In this blog post, I am sharing my experience in understanding and employing K-Means clustering by clustering NBA Players. K-Means is a popular centroid-based clustering algorithm that we will use. The K in K-Means refers to the number of clusters we want to segment our data into. We first load the dataset of player performance from the 2013-2014 season which has columns such as ‘name of the player’, ‘their position’, ‘number of games played’ etc. In particular we are interested in clustering point guards based on their match statistics.

Check out Database Basketball for an explanation of all the columns

View the dataquest project here

Point guards play one of the most crucial roles on a team because their primary responsibility is to create scoring opportunities for the team. We visualize the types of point guards as well as group similar point guards together using K-Means clustering.
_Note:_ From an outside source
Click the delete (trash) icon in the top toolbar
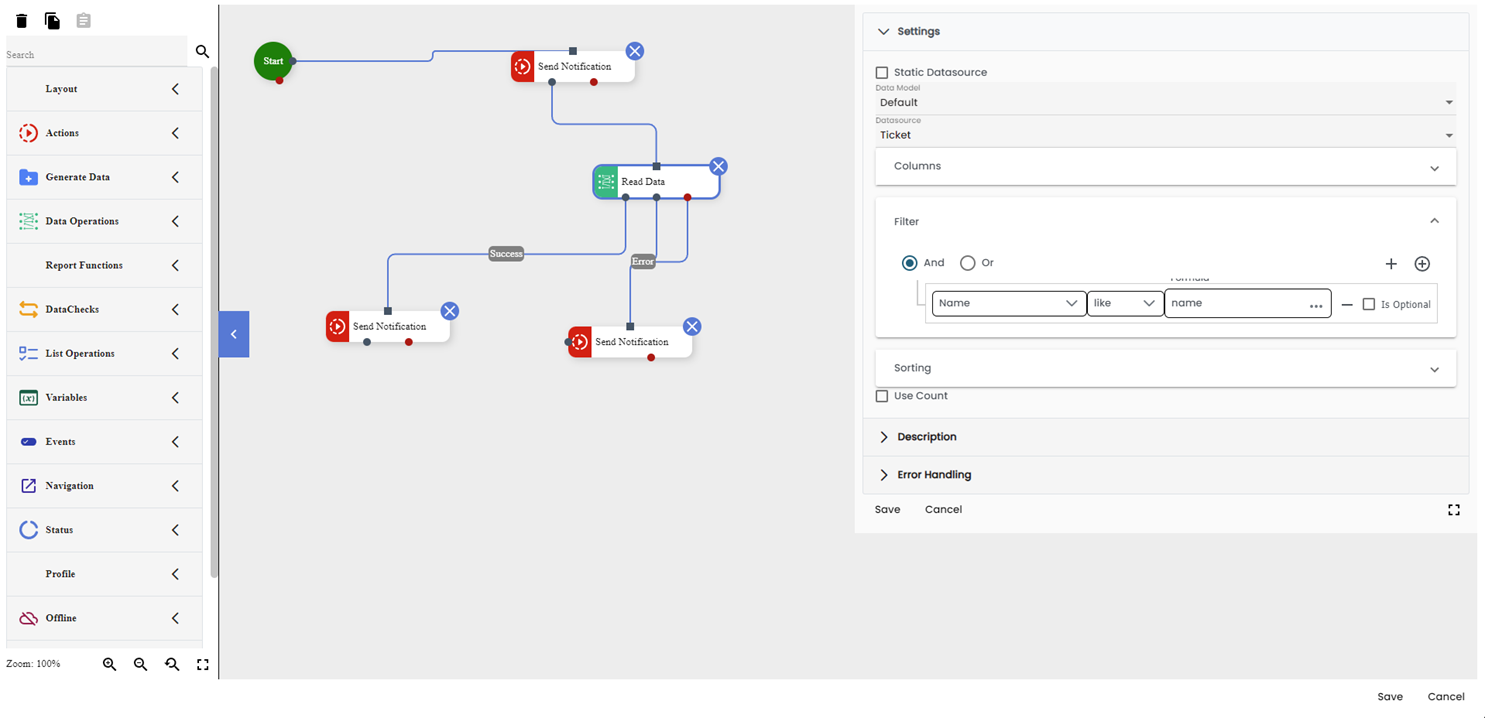This screenshot has width=1485, height=718. 21,20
Using 2 features allows us to easily visualize the players and will also make it easier to grasp how clustering works. For point guards, it’s widely accepted that the Assist to Turnover Ratio is a good indicator for performance in games as it quantifies the number of scoring opportunities that player created. Let’s also use Points Per Game, since effective Point Guards not only set up scoring opportunities but also take a lot of the shots themselves.

Key Results

gif

In short, k-means algorithm randomly generates ‘k’-centroids for each cluster and switches between recalculating the centroid of each cluster and the players that belong to that cluster. In the animated picture you can see that only a few of the points are changing clusters between every iteration (especially in areas where 2 clusters almost overlap), but otherwise, the clusters visually look like they don’t move a lot after every iteration. It is because K-Means is conservative between iterations, and initial centroid locations end up determining the final centroid locations.
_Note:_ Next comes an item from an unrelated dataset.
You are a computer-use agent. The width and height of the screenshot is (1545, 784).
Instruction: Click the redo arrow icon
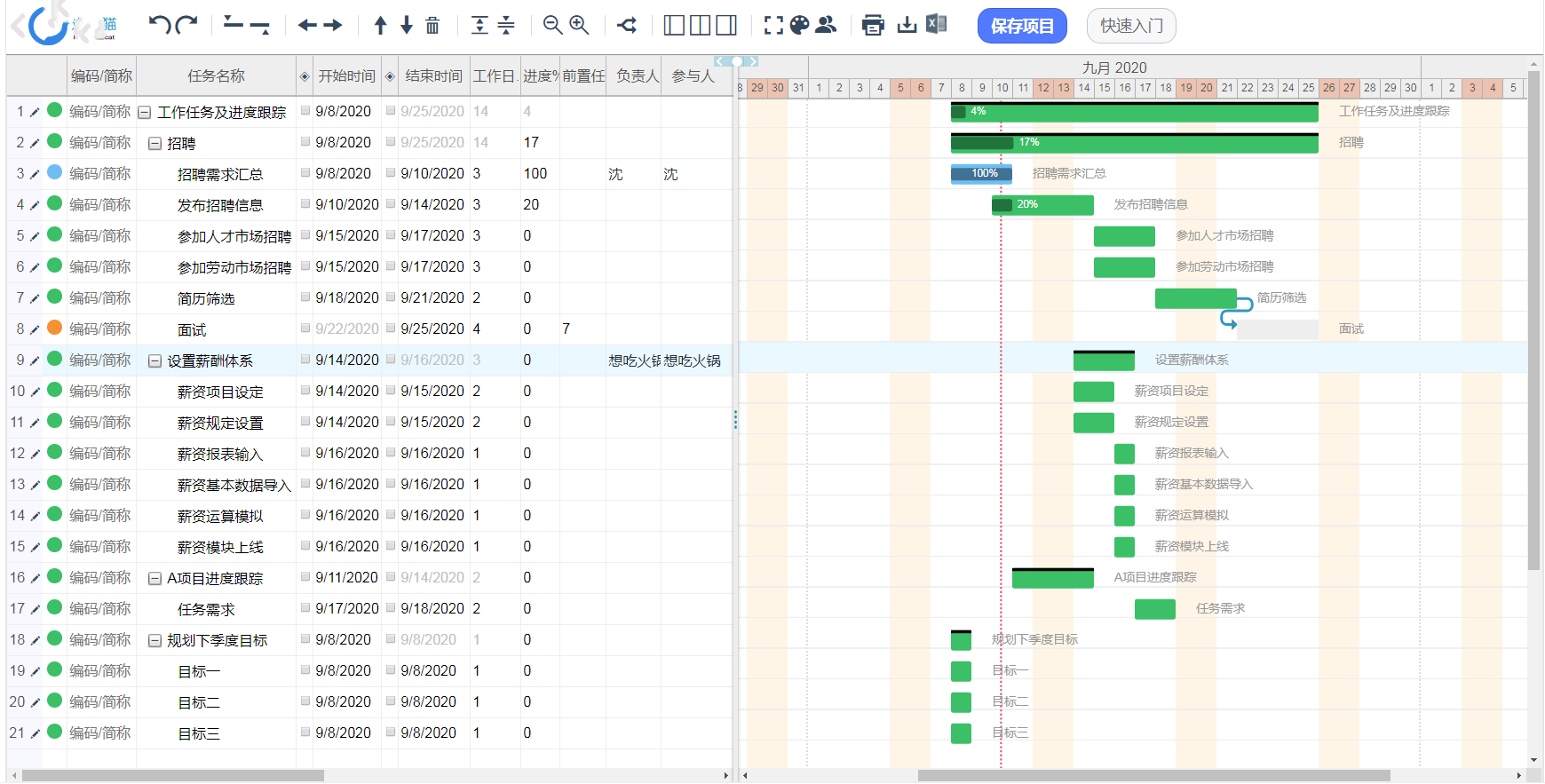tap(186, 25)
To counteract these problems, the sklearn implementation of K-Means does some intelligent things like re-running the entire clustering process lots of times with random initial centroids so the final results are a little less biased on one passthrough’s initial centroids.

For detailed algorithm to write k-means algorithm from scratch and sklearn implementation of the same please continue reading.

My project has following parts

Understanding the data

Some of the columns in the dataset are:

  • player – name of the player
  • pos – the position of the player
  • g – number of games the player was in
  • pts – total points the player scored
  • fg. – field goal percentage
  • ft. – free throw percenta
import pandas as pd
import numpy as np

nba = pd.read_csv("nba_2013.csv")
nba.head(3)
player pos age bref_team_id g gs mp fg fga fg. ... drb trb ast stl blk tov pf pts season season_end
0 Quincy Acy SF 23 TOT 63 0 847 66 141 0.468 ... 144 216 28 23 26 30 122 171 2013-2014 2013
1 Steven Adams C 20 OKC 81 20 1197 93 185 0.503 ... 190 332 43 40 57 71 203 265 2013-2014 2013
2 Jeff Adrien PF 27 TOT 53 12 961 143 275 0.520 ... 204 306 38 24 36 39 108 362 2013-2014 2013

3 rows × 31 columns

Pointguards

We do the following to extract information on the pointguards:

  • Create a new Dataframe which contains just the point guards (specified as PG in the pos column) from the data set.
  • Assign the filtered data frame to point_guards.
# Extracting pointguards from dataframe
point_guards = nba[nba['pos']=='PG']

Feature Engineering

While our dataset doesn’t come with Points Per Game, ppg values, we can easily calculate those using each player’s total points (pts) and the number of games (g) they played. Similarly we can create a column, atr, for the Assist Turnover Ratio, which is calculated by dividing total assists (ast) by total turnovers (tov).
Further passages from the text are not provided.